Today, meat substitute products are made with traditional methods and from a homogenous mixture, which does not provide the visual effect nor the texture or appeal of real meat.

GENERAL DESCRIPTION

According to a first aspect of the disclosure there is a disclosed a system for fabrication of a three-dimensional edible product having two or more edible components, comprising:

(a) a processor configured to receive an edible product design having pattern coordinates, and to provide pattern address signals;

(b) a printing mechanism comprising a printing head having two or more sets of a plurality of discrete applicators, each one of the two or more sets is configured to receive and dispense a different edible component, each discrete applicator of the plurality of discrete applicators being configured to receive and selectively dispense, in a continuous or intermittent manner, its corresponding edible component onto a printing support bed in accordance with the pattern address signals received from the processor; and

(c) a driving mechanism configurable to receive said pattern address signals and to control the position of said printing head with respect to a printing support bed;

In operation, the system is configured to receive a design of a meat slab, such as an Entrecote or Sirloin cuts, from a user or from a predefined storage module thereof, so as to fabricate the meat slab in accordance with the design. The design comprises data about the meat slab such as: desired fat content (for example, on the USDA's grading system), size of slab, fiber rigidity and the like. These settings are being translated into a 3D matrix of pattern coordinates by a controller, and accordingly, pattern address signals are sent by the controller to the printing mechanism and the driving mechanism. The printing mechanism is configured to receive pattern address signals as for which edible components are to be used in the fabrication process, instructions as for when to start and cease dispensing of each of the edible components from each of the discrete applicators of the printing head. The driving mechanism is configured to change the position of the printing head with respect to the support bed by controlling the movement of at least one of them.
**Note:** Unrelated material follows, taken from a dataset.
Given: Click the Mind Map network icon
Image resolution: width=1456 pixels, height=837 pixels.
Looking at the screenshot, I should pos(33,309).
In order to receive the edible components and to facilitate them towards the printing head the system can comprise a feeder mechanism. The feeder mechanism can be configured to receive two or more edible components, which can be received from various sources and can be configured to separately manipulate each edible component towards a respective set of discrete applicators.

The feeding mechanism can be configured to receive ready-for-use (i.e., off the shelf) containers of edible components. Each of the containers can have a different shape and be configured to enable extraction of the edible component therein in a different manner. For example, the containers of the edible components can be formed in a box/can like shape having a rigid cover (e.g., a can), and the edible component can be extracted therefrom by increasing the pressure within the container while enabling the pressurized material to be facilitated towards the printing head by a maneuvering system (such as a tubing system, conveyer system and the like). In other examples, the edible component can be formed as a flexible container (e.g., elongated sausage) and be provided directly to the printing head, from which it will be dispensed onto the support bed.
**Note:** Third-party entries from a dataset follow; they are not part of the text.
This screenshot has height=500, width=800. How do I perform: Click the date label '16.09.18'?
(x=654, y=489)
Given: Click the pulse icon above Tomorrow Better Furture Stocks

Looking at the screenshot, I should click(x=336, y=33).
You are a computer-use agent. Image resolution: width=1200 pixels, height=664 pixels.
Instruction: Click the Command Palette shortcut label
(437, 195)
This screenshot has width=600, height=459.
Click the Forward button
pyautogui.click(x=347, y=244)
In other cases, the feeding mechanism can be configured to receive sources of almost-ready edible components and to complete the preparation thereof to form the ready to use form of container.

The edible components that can be received by the feeding mechanism can be in the form of liquids (such as water, blood-substitute, oil and the like), solids (such as dough), or semi-liquids (such as high-viscosity or non-Newtonian fluids).

The system can further comprise at least one splitter module interconnecting the feeding mechanism and the printing head. The splitter mechanism is configured to split the stream of edible components received thereto into a plurality of streams directed towards their respective set of discrete applicators. The splitter module comprises a body having a splitter inlet configured to receive edible component from the feeding mechanism, and a plurality of splitter outlets configured to provide edible component to each one of the discrete applicators of one of the two or more sets of a plurality of discrete applicators of the printing head.

In general, the printing head can comprise two or more sets of discrete applicators, where each of the sets is configured to receive and dispense a different edible component. More specifically, each of the discrete applicators of the set is configured to receive and dispense the edible component of the set in an independent manner from the other discrete applicators and in accordance with signals received from the controller.

The discrete applicators in the sets can have a formation with respect to each other, such that the edible component dispensed from one discrete applicator is configured to overlap with the edible component dispensed from its adjacent discrete applicator.

In some cases, the printing head can further comprise a printing plate configured to be in fluid communication with the discrete applicators of at least one of the sets along a fluid path, and to dispense edible component therefrom onto the support bed. The printing plate can be configured with outlet ports, that are configured with a predetermined position and in which each two adjacent outlet ports are closer to each other than their respective discrete applicators fluidly connected thereto to enable tighter formation of dispensed edible components onto the support bed. According to a second aspect of the presently disclosed subject matter, there is provided a system for fabrication of a three-dimensional edible product having two or more edible components, comprising:

(b) a printing support bed;

(c) a printing mechanism comprising a printing head configured with two or more sets of a plurality of discrete applicators, each one of the two or more sets is configured to receive and selectively dispense, in a continuous or intermittent manner, one of the two or more different edible components in a distinct manner onto the printing support bed in accordance with the pattern address signals received from the processor; and(d) a driving mechanism configurable to receive said pattern address signals so as to control the position of the printing support bed with respect to the printing head.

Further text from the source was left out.